The defenseman, who had played 11 seasons for the Rangers, was told he was going to be bought out of the final three seasons of his contract.
“I was pretty upset, not like mad upset, just disappointed,” Girardi, 33, recalled on Thursday before facing his former team for the first time at Amalie Arena. “I didn’t even call my wife right away. I was still processing it. It was tough for the first couple weeks, not knowing what was next. I know I can still play.”
Several inquiries eventually came in, he said, “and it was very reassuring that there was still interest. I had options.”
Girardi, who is ninth on the list of games played for the Rangers, listened especially closely when Lightning general manager Steve Yzerman reached out with an offer of a two-year contract and described what he thought he could bring to the table.
“I said, ‘That’s kind of what I do every day,’ ” Girardi said. “It seemed like a great fit . . . I’m just really, really re-energized, just love my time here.”
The Rangers beat Tampa Bay, 2-1, in overtime on Thursday night, but before that, the Lightning (10-2-2) was flying and the Rangers (5-7-2) were limping.
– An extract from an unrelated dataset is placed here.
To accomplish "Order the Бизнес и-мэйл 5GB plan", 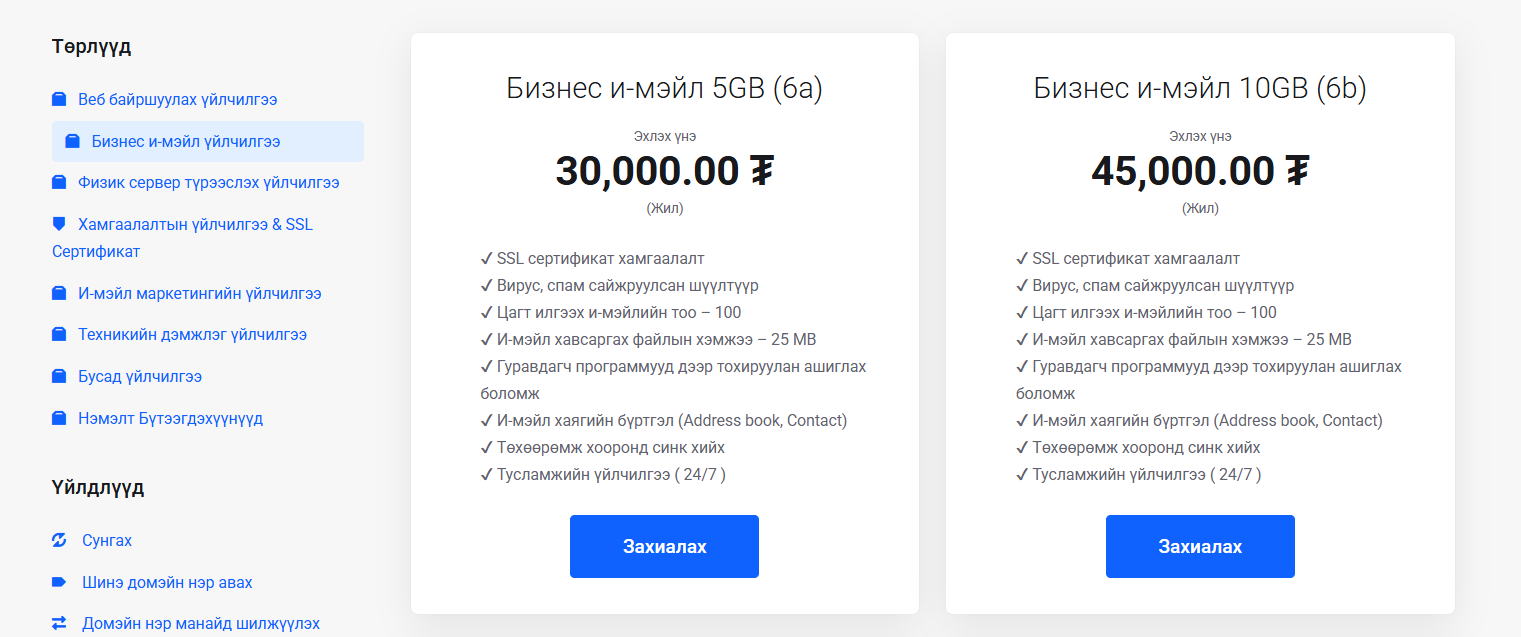I will click(664, 547).
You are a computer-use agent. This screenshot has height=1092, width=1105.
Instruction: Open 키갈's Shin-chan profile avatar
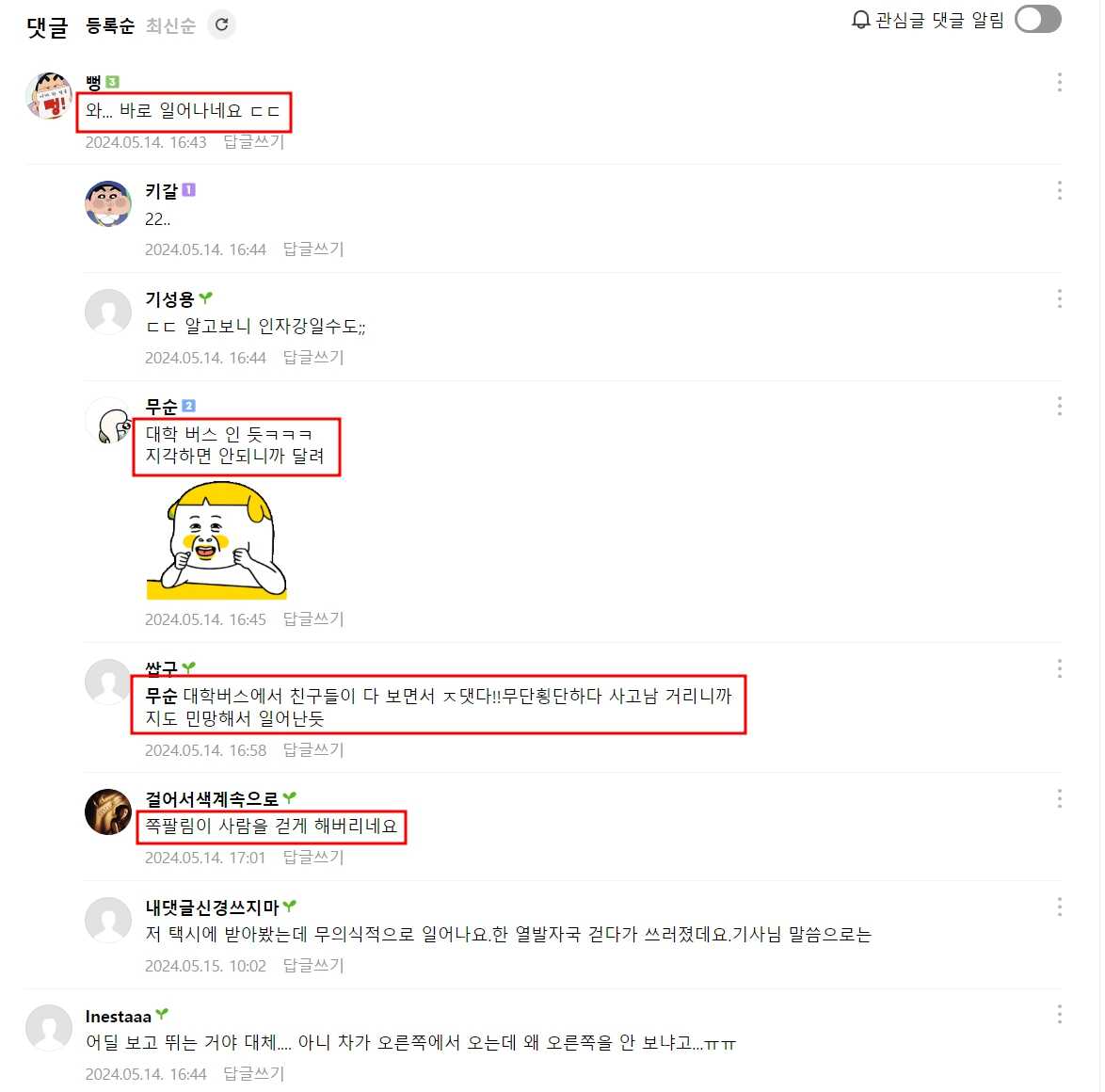pos(108,203)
“I try to keep tabs, but I don’t really worry about what’s happening up there,” said Girardi, who finished with one shot, one hit and one block in 16:59 on Thursday night. “I’ve just gotta go out and play a regular game [Thursday night], I’ve got to worry about myself. I had a great time in New York, but that book is closed now.”
Girardi and his family are close to Ryan Callahan’s family, and the former Rangers teammates had discussed a potential move south. Callahan also plays with the Lightning.
“We talk all the time,” Callahan said Thursday, “and once I found out there was a chance, we talked every other day. To be honest, not much about hockey, but the community, schooling . . . two polar-opposite lifestyles.”
Unlike the sudden uprooting that an in-season trade brings, Girardi described “an easy transition. We got here in August, bought a house [actually from Yzerman], got the kids in school and I practiced for a month and a half. We had a lot of time to adjust, and I’m really enjoying my six-minute drive to the rink, as opposed to an hour and 15 minutes on the train.”
To be sure, Girardi also liked the look of the Lightning.
“They didn’t make the playoffs, so they were going to be hungry,” he said, “and they were getting Cally and Stammer [Steven Stamkos] back” from surgeries. “It was an easy choice.”
On the ice, Girardi has developed a relationship with coach Jon Cooper.
“He just wants me to come in and be myself, play good defensively, block shots,” Girardi said. “If I can contribute offensively, great, but we’ve got enough talent in this room to score.”
Girardi had only one assist but led the club in blocks (27), was averaging 13:37 on ice per game, including 2:50 shorthanded, and was a plus-4 in 13 games entering Thursday.
According to Cooper, the Lightning is “the benefactor of a cap world” in Girardi’s case. “Ultimately, teams can’t keep everybody,’’ he said. “It’s been a perfect marriage, in the sense that we had some struggles on the penalty kill, he’s helped that. To bring a stabilizing force on the back end, he’s done that. And he’s a hell of a guy.”